Please return each record below exactly, with nothing left out.

━━━━━ Available data ━━━━━

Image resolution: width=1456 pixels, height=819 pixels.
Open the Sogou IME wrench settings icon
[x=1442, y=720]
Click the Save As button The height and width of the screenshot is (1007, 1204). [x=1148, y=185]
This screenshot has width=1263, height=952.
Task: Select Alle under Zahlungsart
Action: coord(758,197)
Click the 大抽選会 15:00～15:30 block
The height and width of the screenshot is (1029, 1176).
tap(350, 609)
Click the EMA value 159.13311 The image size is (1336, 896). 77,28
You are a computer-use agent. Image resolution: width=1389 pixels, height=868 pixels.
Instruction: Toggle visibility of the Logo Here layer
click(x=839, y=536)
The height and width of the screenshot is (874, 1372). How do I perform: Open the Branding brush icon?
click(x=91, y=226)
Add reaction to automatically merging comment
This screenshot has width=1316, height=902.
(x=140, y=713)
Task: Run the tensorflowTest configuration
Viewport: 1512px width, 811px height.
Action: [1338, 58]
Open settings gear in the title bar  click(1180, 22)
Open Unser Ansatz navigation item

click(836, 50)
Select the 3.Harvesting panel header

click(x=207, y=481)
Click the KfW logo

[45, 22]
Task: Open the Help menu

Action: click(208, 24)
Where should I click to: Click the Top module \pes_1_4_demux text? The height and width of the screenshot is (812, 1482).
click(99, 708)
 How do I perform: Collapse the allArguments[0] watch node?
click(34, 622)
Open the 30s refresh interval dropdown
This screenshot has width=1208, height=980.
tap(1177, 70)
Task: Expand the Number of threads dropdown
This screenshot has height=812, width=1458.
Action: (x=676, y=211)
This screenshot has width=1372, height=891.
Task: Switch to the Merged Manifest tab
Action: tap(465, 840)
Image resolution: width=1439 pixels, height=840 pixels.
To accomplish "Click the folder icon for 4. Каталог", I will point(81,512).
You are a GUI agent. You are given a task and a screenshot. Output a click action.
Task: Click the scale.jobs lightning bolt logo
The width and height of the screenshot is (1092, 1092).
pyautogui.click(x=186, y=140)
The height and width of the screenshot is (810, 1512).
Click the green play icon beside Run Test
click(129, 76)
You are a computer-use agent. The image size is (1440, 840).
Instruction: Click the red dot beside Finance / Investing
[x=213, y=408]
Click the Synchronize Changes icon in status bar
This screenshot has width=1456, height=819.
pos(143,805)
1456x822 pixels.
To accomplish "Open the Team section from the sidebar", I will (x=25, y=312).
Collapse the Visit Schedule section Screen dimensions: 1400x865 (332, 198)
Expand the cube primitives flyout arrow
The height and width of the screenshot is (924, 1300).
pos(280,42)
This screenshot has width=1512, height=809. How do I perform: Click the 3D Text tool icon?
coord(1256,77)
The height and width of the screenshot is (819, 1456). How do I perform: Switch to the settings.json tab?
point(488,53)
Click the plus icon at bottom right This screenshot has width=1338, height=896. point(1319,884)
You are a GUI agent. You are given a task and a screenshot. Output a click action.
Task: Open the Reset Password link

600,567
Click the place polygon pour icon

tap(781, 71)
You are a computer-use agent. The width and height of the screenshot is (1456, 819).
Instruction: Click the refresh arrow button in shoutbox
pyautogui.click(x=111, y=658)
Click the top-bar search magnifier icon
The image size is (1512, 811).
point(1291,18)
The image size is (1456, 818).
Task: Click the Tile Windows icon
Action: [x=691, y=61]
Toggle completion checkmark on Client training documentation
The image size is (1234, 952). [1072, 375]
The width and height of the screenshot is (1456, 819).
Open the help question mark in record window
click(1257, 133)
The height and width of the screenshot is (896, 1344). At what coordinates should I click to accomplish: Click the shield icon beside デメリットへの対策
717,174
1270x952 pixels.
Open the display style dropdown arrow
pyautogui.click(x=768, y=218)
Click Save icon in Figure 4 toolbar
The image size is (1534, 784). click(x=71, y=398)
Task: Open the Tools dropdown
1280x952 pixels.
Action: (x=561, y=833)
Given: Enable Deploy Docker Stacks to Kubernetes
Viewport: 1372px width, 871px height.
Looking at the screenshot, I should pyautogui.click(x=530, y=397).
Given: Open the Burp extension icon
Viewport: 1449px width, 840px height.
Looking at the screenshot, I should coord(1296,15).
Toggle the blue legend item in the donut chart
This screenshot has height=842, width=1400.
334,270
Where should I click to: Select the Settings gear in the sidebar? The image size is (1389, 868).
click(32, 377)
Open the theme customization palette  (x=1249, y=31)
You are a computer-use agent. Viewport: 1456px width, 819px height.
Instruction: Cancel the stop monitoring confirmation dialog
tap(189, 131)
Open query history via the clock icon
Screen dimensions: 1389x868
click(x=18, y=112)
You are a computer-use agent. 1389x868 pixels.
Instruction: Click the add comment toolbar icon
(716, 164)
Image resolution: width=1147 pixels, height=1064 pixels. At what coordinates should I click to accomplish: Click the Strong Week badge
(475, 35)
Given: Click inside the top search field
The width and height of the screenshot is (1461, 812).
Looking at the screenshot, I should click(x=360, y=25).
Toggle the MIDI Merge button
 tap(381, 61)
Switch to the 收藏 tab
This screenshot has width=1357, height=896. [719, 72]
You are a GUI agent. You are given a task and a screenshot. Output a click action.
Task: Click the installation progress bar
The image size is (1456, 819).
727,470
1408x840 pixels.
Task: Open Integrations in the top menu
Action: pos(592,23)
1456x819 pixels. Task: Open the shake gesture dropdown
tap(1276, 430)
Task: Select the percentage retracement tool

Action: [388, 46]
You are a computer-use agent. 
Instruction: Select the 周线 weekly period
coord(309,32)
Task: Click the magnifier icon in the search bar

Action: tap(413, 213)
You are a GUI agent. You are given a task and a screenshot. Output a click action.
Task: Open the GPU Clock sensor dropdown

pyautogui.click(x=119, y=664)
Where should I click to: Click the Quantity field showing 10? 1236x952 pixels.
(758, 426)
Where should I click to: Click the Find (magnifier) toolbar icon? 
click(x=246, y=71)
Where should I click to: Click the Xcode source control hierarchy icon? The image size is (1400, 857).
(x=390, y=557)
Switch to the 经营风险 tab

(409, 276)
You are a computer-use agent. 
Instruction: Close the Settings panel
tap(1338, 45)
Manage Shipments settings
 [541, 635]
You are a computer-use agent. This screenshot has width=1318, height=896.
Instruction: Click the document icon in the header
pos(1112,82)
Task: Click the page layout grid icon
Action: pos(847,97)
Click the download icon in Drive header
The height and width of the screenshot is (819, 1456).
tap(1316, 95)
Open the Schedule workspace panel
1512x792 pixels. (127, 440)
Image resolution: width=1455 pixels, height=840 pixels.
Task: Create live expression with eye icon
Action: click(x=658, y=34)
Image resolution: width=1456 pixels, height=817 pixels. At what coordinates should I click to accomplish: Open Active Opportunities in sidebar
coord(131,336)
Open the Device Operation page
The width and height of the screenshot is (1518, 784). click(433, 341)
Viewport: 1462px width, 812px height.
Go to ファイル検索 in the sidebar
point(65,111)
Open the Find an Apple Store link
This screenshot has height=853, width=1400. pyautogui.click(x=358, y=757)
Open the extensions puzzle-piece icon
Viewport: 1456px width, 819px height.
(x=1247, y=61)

━━━━━

- _Task response_:
Image resolution: width=1456 pixels, height=819 pixels.
Open the Sogou IME wrench settings icon
[x=1442, y=720]
Click the Save As button The height and width of the screenshot is (1007, 1204). [x=1148, y=185]
This screenshot has width=1263, height=952.
Task: Select Alle under Zahlungsart
Action: coord(758,197)
Click the 大抽選会 15:00～15:30 block
The height and width of the screenshot is (1029, 1176).
tap(350, 609)
Click the EMA value 159.13311 The image size is (1336, 896). 77,28
You are a computer-use agent. Image resolution: width=1389 pixels, height=868 pixels.
Instruction: Toggle visibility of the Logo Here layer
click(x=839, y=536)
The height and width of the screenshot is (874, 1372). How do I perform: Open the Branding brush icon?
click(x=91, y=226)
Add reaction to automatically merging comment
This screenshot has width=1316, height=902.
(x=140, y=713)
Task: Run the tensorflowTest configuration
Viewport: 1512px width, 811px height.
Action: [1338, 58]
Open settings gear in the title bar  click(1180, 22)
Open Unser Ansatz navigation item

click(836, 50)
Select the 3.Harvesting panel header

click(x=207, y=481)
Click the KfW logo

[45, 22]
Task: Open the Help menu

Action: click(208, 24)
Where should I click to: Click the Top module \pes_1_4_demux text? The height and width of the screenshot is (812, 1482).
click(99, 708)
 How do I perform: Collapse the allArguments[0] watch node?
click(34, 622)
Open the 30s refresh interval dropdown
This screenshot has width=1208, height=980.
tap(1177, 70)
Task: Expand the Number of threads dropdown
This screenshot has height=812, width=1458.
Action: (x=676, y=211)
This screenshot has width=1372, height=891.
Task: Switch to the Merged Manifest tab
Action: tap(465, 840)
Image resolution: width=1439 pixels, height=840 pixels.
To accomplish "Click the folder icon for 4. Каталог", I will point(81,512).
You are a GUI agent. You are given a task and a screenshot. Output a click action.
Task: Click the scale.jobs lightning bolt logo
The width and height of the screenshot is (1092, 1092).
pyautogui.click(x=186, y=140)
The height and width of the screenshot is (810, 1512).
Click the green play icon beside Run Test
click(129, 76)
You are a computer-use agent. The image size is (1440, 840).
Instruction: Click the red dot beside Finance / Investing
[x=213, y=408]
Click the Synchronize Changes icon in status bar
This screenshot has width=1456, height=819.
pos(143,805)
1456x822 pixels.
To accomplish "Open the Team section from the sidebar", I will (x=25, y=312).
Collapse the Visit Schedule section Screen dimensions: 1400x865 (332, 198)
Expand the cube primitives flyout arrow
The height and width of the screenshot is (924, 1300).
pos(280,42)
This screenshot has width=1512, height=809. How do I perform: Click the 3D Text tool icon?
coord(1256,77)
The height and width of the screenshot is (819, 1456). How do I perform: Switch to the settings.json tab?
point(488,53)
Click the plus icon at bottom right This screenshot has width=1338, height=896. point(1319,884)
You are a GUI agent. You are given a task and a screenshot. Output a click action.
Task: Open the Reset Password link

600,567
Click the place polygon pour icon

tap(781, 71)
You are a computer-use agent. The width and height of the screenshot is (1456, 819).
Instruction: Click the refresh arrow button in shoutbox
pyautogui.click(x=111, y=658)
Click the top-bar search magnifier icon
The image size is (1512, 811).
point(1291,18)
The image size is (1456, 818).
Task: Click the Tile Windows icon
Action: [x=691, y=61]
Toggle completion checkmark on Client training documentation
The image size is (1234, 952). [1072, 375]
The width and height of the screenshot is (1456, 819).
Open the help question mark in record window
click(1257, 133)
The height and width of the screenshot is (896, 1344). At what coordinates should I click to accomplish: Click the shield icon beside デメリットへの対策
717,174
1270x952 pixels.
Open the display style dropdown arrow
pyautogui.click(x=768, y=218)
Click Save icon in Figure 4 toolbar
The image size is (1534, 784). click(x=71, y=398)
Task: Open the Tools dropdown
1280x952 pixels.
Action: (x=561, y=833)
Given: Enable Deploy Docker Stacks to Kubernetes
Viewport: 1372px width, 871px height.
Looking at the screenshot, I should pyautogui.click(x=530, y=397).
Given: Open the Burp extension icon
Viewport: 1449px width, 840px height.
Looking at the screenshot, I should coord(1296,15).
Toggle the blue legend item in the donut chart
This screenshot has height=842, width=1400.
334,270
Where should I click to: Select the Settings gear in the sidebar? The image size is (1389, 868).
click(32, 377)
Open the theme customization palette  (x=1249, y=31)
You are a computer-use agent. Viewport: 1456px width, 819px height.
Instruction: Cancel the stop monitoring confirmation dialog
tap(189, 131)
Open query history via the clock icon
Screen dimensions: 1389x868
click(x=18, y=112)
You are a computer-use agent. 1389x868 pixels.
Instruction: Click the add comment toolbar icon
(716, 164)
Image resolution: width=1147 pixels, height=1064 pixels. At what coordinates should I click to accomplish: Click the Strong Week badge
(475, 35)
Given: Click inside the top search field
The width and height of the screenshot is (1461, 812).
Looking at the screenshot, I should click(x=360, y=25).
Toggle the MIDI Merge button
 tap(381, 61)
Switch to the 收藏 tab
This screenshot has width=1357, height=896. [719, 72]
You are a GUI agent. You are given a task and a screenshot. Output a click action.
Task: Click the installation progress bar
The image size is (1456, 819).
727,470
1408x840 pixels.
Task: Open Integrations in the top menu
Action: pos(592,23)
1456x819 pixels. Task: Open the shake gesture dropdown
tap(1276, 430)
Task: Select the percentage retracement tool

Action: [388, 46]
You are a computer-use agent. 
Instruction: Select the 周线 weekly period
coord(309,32)
Task: Click the magnifier icon in the search bar

Action: tap(413, 213)
You are a GUI agent. You are given a task and a screenshot. Output a click action.
Task: Open the GPU Clock sensor dropdown

pyautogui.click(x=119, y=664)
Where should I click to: Click the Quantity field showing 10? 1236x952 pixels.
(758, 426)
Where should I click to: Click the Find (magnifier) toolbar icon? 
click(x=246, y=71)
Where should I click to: Click the Xcode source control hierarchy icon? The image size is (1400, 857).
(x=390, y=557)
Switch to the 经营风险 tab

(409, 276)
You are a computer-use agent. 
Instruction: Close the Settings panel
tap(1338, 45)
Manage Shipments settings
 [541, 635]
You are a computer-use agent. This screenshot has width=1318, height=896.
Instruction: Click the document icon in the header
pos(1112,82)
Task: Click the page layout grid icon
Action: pos(847,97)
Click the download icon in Drive header
The height and width of the screenshot is (819, 1456).
tap(1316, 95)
Open the Schedule workspace panel
1512x792 pixels. (127, 440)
Image resolution: width=1455 pixels, height=840 pixels.
Task: Create live expression with eye icon
Action: click(x=658, y=34)
Image resolution: width=1456 pixels, height=817 pixels. At what coordinates should I click to accomplish: Open Active Opportunities in sidebar
coord(131,336)
Open the Device Operation page
The width and height of the screenshot is (1518, 784). click(433, 341)
Viewport: 1462px width, 812px height.
Go to ファイル検索 in the sidebar
point(65,111)
Open the Find an Apple Store link
This screenshot has height=853, width=1400. pyautogui.click(x=358, y=757)
Open the extensions puzzle-piece icon
Viewport: 1456px width, 819px height.
(x=1247, y=61)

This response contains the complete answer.